**Task description:**
The entire listing below must be written out word for word.

● ● ● ● ●

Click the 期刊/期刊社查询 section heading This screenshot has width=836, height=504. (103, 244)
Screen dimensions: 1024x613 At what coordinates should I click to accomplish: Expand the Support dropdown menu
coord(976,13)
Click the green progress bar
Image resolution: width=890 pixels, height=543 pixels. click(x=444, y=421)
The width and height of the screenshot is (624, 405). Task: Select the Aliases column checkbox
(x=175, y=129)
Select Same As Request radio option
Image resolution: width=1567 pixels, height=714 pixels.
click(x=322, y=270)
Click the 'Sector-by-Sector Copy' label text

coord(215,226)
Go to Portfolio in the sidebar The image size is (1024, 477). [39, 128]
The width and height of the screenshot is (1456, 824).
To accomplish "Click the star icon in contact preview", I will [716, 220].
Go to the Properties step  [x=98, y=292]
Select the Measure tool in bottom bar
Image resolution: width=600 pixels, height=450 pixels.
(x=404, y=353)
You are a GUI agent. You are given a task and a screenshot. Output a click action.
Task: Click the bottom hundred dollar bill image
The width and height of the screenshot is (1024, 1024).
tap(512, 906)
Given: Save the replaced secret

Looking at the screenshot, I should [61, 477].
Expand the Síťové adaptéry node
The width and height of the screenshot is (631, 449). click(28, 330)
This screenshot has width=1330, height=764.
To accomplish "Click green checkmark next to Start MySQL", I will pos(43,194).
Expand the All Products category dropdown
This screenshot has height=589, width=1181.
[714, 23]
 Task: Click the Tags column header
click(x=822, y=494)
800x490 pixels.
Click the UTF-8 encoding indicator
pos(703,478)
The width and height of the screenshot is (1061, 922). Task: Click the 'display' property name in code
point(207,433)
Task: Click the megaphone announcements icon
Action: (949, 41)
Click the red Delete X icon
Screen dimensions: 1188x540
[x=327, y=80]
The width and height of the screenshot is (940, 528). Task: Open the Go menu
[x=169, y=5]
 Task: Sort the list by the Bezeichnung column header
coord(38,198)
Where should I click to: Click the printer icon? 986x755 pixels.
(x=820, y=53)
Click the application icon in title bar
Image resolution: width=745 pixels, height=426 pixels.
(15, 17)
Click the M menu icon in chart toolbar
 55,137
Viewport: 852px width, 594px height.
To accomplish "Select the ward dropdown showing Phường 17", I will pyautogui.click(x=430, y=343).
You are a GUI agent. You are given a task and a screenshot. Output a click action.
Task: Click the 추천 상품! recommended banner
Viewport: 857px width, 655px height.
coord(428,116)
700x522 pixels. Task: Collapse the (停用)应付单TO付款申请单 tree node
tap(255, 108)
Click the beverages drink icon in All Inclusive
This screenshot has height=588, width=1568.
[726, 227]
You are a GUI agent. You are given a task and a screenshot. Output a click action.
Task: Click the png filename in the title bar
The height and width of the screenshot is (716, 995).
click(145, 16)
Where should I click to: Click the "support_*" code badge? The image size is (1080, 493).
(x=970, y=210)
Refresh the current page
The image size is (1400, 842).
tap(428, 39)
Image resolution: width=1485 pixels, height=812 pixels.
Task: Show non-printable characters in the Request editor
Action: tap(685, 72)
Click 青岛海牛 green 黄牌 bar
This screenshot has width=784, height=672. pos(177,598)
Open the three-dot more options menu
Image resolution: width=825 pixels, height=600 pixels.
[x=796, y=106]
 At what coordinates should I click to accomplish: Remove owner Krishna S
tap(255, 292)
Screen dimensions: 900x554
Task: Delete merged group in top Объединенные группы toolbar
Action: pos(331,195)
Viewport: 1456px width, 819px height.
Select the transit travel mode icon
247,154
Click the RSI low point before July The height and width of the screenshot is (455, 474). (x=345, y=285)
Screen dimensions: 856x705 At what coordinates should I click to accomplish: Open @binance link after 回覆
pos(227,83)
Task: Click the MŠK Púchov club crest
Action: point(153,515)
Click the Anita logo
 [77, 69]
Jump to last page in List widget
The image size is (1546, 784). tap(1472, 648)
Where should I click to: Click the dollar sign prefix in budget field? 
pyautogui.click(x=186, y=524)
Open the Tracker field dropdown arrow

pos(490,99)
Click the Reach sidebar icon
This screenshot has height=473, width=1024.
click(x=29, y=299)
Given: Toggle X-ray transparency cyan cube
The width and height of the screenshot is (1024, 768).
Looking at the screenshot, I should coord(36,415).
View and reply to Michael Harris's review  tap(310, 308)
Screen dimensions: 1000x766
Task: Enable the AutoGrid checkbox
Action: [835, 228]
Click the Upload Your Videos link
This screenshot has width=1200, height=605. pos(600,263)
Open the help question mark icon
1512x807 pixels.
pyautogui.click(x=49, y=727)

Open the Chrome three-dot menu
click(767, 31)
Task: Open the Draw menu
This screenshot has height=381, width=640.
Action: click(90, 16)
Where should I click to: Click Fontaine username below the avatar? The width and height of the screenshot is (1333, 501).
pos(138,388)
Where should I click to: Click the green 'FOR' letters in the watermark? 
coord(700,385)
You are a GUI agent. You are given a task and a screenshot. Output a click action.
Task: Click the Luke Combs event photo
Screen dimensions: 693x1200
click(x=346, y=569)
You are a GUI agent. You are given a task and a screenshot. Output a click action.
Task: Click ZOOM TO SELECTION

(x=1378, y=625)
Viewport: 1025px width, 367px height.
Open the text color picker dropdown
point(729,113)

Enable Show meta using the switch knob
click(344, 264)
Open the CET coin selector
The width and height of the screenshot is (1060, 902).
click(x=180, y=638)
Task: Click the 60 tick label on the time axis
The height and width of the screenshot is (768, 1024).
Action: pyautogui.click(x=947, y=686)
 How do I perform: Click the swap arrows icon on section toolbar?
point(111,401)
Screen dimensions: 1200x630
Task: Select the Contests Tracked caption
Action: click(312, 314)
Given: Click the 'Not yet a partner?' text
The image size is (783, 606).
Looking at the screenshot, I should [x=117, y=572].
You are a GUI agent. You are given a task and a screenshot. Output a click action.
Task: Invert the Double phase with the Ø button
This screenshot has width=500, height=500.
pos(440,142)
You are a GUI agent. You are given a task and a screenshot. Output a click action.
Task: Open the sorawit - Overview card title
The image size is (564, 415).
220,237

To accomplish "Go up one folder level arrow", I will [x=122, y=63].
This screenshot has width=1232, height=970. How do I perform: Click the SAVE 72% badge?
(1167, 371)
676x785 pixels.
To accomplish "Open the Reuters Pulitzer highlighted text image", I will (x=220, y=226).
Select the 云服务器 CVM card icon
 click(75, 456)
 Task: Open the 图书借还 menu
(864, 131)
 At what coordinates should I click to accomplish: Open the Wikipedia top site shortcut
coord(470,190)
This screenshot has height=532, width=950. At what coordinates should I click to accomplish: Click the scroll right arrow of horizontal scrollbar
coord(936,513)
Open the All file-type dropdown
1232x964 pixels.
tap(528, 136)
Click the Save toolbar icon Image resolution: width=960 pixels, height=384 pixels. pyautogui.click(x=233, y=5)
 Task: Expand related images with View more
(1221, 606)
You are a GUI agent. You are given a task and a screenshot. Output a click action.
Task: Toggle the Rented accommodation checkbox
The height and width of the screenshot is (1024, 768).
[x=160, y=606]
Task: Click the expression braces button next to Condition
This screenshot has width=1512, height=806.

● ● ● ● ●

**Completed task:**
Click the 期刊/期刊社查询 section heading This screenshot has width=836, height=504. (103, 244)
Screen dimensions: 1024x613 At what coordinates should I click to accomplish: Expand the Support dropdown menu
coord(976,13)
Click the green progress bar
Image resolution: width=890 pixels, height=543 pixels. click(x=444, y=421)
The width and height of the screenshot is (624, 405). Task: Select the Aliases column checkbox
(x=175, y=129)
Select Same As Request radio option
Image resolution: width=1567 pixels, height=714 pixels.
click(x=322, y=270)
Click the 'Sector-by-Sector Copy' label text

coord(215,226)
Go to Portfolio in the sidebar The image size is (1024, 477). [39, 128]
The width and height of the screenshot is (1456, 824).
To accomplish "Click the star icon in contact preview", I will [716, 220].
Go to the Properties step  [x=98, y=292]
Select the Measure tool in bottom bar
Image resolution: width=600 pixels, height=450 pixels.
(x=404, y=353)
You are a GUI agent. You are given a task and a screenshot. Output a click action.
Task: Click the bottom hundred dollar bill image
The width and height of the screenshot is (1024, 1024).
tap(512, 906)
Given: Save the replaced secret

Looking at the screenshot, I should [61, 477].
Expand the Síťové adaptéry node
The width and height of the screenshot is (631, 449). click(28, 330)
This screenshot has width=1330, height=764.
To accomplish "Click green checkmark next to Start MySQL", I will pos(43,194).
Expand the All Products category dropdown
This screenshot has height=589, width=1181.
[714, 23]
 Task: Click the Tags column header
click(x=822, y=494)
800x490 pixels.
Click the UTF-8 encoding indicator
pos(703,478)
The width and height of the screenshot is (1061, 922). Task: Click the 'display' property name in code
point(207,433)
Task: Click the megaphone announcements icon
Action: (949, 41)
Click the red Delete X icon
Screen dimensions: 1188x540
[x=327, y=80]
The width and height of the screenshot is (940, 528). Task: Open the Go menu
[x=169, y=5]
 Task: Sort the list by the Bezeichnung column header
coord(38,198)
Where should I click to: Click the printer icon? 986x755 pixels.
(x=820, y=53)
Click the application icon in title bar
Image resolution: width=745 pixels, height=426 pixels.
(15, 17)
Click the M menu icon in chart toolbar
 55,137
Viewport: 852px width, 594px height.
To accomplish "Select the ward dropdown showing Phường 17", I will pyautogui.click(x=430, y=343).
You are a GUI agent. You are given a task and a screenshot. Output a click action.
Task: Click the 추천 상품! recommended banner
Viewport: 857px width, 655px height.
coord(428,116)
700x522 pixels. Task: Collapse the (停用)应付单TO付款申请单 tree node
tap(255, 108)
Click the beverages drink icon in All Inclusive
This screenshot has height=588, width=1568.
[726, 227]
You are a GUI agent. You are given a task and a screenshot. Output a click action.
Task: Click the png filename in the title bar
The height and width of the screenshot is (716, 995).
click(145, 16)
Where should I click to: Click the "support_*" code badge? The image size is (1080, 493).
(x=970, y=210)
Refresh the current page
The image size is (1400, 842).
tap(428, 39)
Image resolution: width=1485 pixels, height=812 pixels.
Task: Show non-printable characters in the Request editor
Action: tap(685, 72)
Click 青岛海牛 green 黄牌 bar
This screenshot has width=784, height=672. pos(177,598)
Open the three-dot more options menu
Image resolution: width=825 pixels, height=600 pixels.
[x=796, y=106]
 At what coordinates should I click to accomplish: Remove owner Krishna S
tap(255, 292)
Screen dimensions: 900x554
Task: Delete merged group in top Объединенные группы toolbar
Action: pos(331,195)
Viewport: 1456px width, 819px height.
Select the transit travel mode icon
247,154
Click the RSI low point before July The height and width of the screenshot is (455, 474). (x=345, y=285)
Screen dimensions: 856x705 At what coordinates should I click to accomplish: Open @binance link after 回覆
pos(227,83)
Task: Click the MŠK Púchov club crest
Action: point(153,515)
Click the Anita logo
 [77, 69]
Jump to last page in List widget
The image size is (1546, 784). tap(1472, 648)
Where should I click to: Click the dollar sign prefix in budget field? 
pyautogui.click(x=186, y=524)
Open the Tracker field dropdown arrow

pos(490,99)
Click the Reach sidebar icon
This screenshot has height=473, width=1024.
click(x=29, y=299)
Given: Toggle X-ray transparency cyan cube
The width and height of the screenshot is (1024, 768).
Looking at the screenshot, I should coord(36,415).
View and reply to Michael Harris's review  tap(310, 308)
Screen dimensions: 1000x766
Task: Enable the AutoGrid checkbox
Action: [835, 228]
Click the Upload Your Videos link
This screenshot has width=1200, height=605. pos(600,263)
Open the help question mark icon
1512x807 pixels.
pyautogui.click(x=49, y=727)

Open the Chrome three-dot menu
click(767, 31)
Task: Open the Draw menu
This screenshot has height=381, width=640.
Action: click(90, 16)
Where should I click to: Click Fontaine username below the avatar? The width and height of the screenshot is (1333, 501).
pos(138,388)
Where should I click to: Click the green 'FOR' letters in the watermark? 
coord(700,385)
You are a GUI agent. You are given a task and a screenshot. Output a click action.
Task: Click the Luke Combs event photo
Screen dimensions: 693x1200
click(x=346, y=569)
You are a GUI agent. You are given a task and a screenshot. Output a click action.
Task: Click ZOOM TO SELECTION

(x=1378, y=625)
Viewport: 1025px width, 367px height.
Open the text color picker dropdown
point(729,113)

Enable Show meta using the switch knob
click(344, 264)
Open the CET coin selector
The width and height of the screenshot is (1060, 902).
click(x=180, y=638)
Task: Click the 60 tick label on the time axis
The height and width of the screenshot is (768, 1024).
Action: pyautogui.click(x=947, y=686)
 How do I perform: Click the swap arrows icon on section toolbar?
point(111,401)
Screen dimensions: 1200x630
Task: Select the Contests Tracked caption
Action: click(312, 314)
Given: Click the 'Not yet a partner?' text
The image size is (783, 606).
Looking at the screenshot, I should [x=117, y=572].
You are a GUI agent. You are given a task and a screenshot. Output a click action.
Task: Invert the Double phase with the Ø button
This screenshot has width=500, height=500.
pos(440,142)
You are a GUI agent. You are given a task and a screenshot. Output a click action.
Task: Open the sorawit - Overview card title
The image size is (564, 415).
220,237

To accomplish "Go up one folder level arrow", I will [x=122, y=63].
This screenshot has width=1232, height=970. How do I perform: Click the SAVE 72% badge?
(1167, 371)
676x785 pixels.
To accomplish "Open the Reuters Pulitzer highlighted text image", I will (x=220, y=226).
Select the 云服务器 CVM card icon
 click(75, 456)
 Task: Open the 图书借还 menu
(864, 131)
 At what coordinates should I click to accomplish: Open the Wikipedia top site shortcut
coord(470,190)
This screenshot has height=532, width=950. At what coordinates should I click to accomplish: Click the scroll right arrow of horizontal scrollbar
coord(936,513)
Open the All file-type dropdown
1232x964 pixels.
tap(528, 136)
Click the Save toolbar icon Image resolution: width=960 pixels, height=384 pixels. pyautogui.click(x=233, y=5)
 Task: Expand related images with View more
(1221, 606)
You are a GUI agent. You are given a task and a screenshot. Output a click action.
Task: Toggle the Rented accommodation checkbox
The height and width of the screenshot is (1024, 768).
[x=160, y=606]
Task: Click the expression braces button next to Condition
This screenshot has width=1512, height=806.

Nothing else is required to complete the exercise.